Copy out all lines bearing the word "computer" from the listing below.

═══ DATA FOR REVIEW ═══

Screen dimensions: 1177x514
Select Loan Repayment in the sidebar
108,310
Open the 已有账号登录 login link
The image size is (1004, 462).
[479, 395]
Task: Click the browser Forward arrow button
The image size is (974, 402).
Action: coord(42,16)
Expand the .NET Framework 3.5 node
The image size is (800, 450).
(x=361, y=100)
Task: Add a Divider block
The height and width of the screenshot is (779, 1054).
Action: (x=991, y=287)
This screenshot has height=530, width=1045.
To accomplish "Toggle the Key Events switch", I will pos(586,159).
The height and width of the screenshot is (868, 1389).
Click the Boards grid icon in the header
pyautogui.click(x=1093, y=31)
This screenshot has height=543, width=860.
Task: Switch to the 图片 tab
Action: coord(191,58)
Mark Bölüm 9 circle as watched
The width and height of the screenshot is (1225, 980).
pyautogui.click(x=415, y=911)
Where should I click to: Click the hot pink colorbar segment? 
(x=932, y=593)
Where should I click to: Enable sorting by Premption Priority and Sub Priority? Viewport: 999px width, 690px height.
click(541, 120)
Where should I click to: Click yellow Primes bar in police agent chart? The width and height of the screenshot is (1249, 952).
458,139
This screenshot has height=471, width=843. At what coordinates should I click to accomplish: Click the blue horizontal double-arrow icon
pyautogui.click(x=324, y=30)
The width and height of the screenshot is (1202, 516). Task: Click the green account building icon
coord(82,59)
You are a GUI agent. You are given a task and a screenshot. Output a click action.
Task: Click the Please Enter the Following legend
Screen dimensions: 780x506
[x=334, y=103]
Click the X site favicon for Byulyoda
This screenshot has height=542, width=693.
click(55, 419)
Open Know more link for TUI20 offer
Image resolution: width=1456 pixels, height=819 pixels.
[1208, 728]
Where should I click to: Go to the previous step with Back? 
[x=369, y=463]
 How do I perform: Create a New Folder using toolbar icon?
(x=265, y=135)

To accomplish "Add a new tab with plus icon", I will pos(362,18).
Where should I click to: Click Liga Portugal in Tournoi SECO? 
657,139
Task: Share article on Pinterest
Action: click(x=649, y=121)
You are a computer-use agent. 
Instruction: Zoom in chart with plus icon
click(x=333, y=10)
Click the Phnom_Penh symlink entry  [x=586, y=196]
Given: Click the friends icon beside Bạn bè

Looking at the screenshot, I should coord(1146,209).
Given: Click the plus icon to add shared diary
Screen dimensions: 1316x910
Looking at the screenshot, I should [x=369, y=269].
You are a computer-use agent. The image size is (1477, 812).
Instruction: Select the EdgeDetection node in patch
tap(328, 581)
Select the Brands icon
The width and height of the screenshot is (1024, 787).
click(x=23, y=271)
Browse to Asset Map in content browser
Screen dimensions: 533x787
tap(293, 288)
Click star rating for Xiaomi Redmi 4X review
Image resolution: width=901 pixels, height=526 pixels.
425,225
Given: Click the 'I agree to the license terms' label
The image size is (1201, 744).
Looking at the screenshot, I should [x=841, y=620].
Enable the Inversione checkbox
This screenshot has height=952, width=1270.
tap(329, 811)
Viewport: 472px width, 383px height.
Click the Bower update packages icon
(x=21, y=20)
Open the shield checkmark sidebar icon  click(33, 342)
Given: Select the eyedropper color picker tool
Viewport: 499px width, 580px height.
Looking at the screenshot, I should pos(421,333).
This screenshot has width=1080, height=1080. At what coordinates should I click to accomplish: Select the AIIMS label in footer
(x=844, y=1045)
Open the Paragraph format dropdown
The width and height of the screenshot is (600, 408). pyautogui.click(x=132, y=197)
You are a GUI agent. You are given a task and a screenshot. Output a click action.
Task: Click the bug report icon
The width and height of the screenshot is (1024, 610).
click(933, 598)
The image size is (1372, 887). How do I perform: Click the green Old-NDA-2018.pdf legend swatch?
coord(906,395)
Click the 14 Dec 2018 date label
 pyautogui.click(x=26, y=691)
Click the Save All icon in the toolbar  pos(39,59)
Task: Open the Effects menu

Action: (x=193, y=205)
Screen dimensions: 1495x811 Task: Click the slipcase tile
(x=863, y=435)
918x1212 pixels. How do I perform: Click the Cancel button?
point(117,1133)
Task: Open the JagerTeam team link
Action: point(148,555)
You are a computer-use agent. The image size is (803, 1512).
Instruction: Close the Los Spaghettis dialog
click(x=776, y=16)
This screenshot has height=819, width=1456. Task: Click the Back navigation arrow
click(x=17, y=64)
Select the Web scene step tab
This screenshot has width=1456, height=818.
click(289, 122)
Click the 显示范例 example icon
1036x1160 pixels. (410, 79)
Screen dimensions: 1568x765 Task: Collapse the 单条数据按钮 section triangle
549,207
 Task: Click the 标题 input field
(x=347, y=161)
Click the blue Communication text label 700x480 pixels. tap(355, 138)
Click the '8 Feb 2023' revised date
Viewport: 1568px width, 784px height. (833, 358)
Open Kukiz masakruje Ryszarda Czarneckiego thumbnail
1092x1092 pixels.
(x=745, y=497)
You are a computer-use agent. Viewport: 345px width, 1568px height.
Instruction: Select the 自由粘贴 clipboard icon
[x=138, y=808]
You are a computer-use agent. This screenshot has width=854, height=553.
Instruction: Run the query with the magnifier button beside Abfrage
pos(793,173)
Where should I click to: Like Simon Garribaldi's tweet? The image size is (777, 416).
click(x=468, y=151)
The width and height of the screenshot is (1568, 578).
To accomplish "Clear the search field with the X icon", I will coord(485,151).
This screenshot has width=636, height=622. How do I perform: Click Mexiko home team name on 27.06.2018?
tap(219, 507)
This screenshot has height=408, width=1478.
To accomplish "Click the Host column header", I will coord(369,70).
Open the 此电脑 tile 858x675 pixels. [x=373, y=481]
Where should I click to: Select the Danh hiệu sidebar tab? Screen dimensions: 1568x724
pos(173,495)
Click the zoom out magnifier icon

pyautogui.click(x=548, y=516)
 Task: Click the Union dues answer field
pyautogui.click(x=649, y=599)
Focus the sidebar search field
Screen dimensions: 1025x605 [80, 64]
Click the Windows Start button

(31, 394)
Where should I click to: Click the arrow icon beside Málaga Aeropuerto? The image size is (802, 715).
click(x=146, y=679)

═══

__OUTPUT FOR THIS EXERCISE__.
You are a computer-use agent. 
You are a computer-use agent. The image size is (1477, 812).
You are a computer-use agent. The image size is (803, 1512).
You are a computer-use agent. Viewport: 345px width, 1568px height.
You are a computer-use agent. This screenshot has width=854, height=553.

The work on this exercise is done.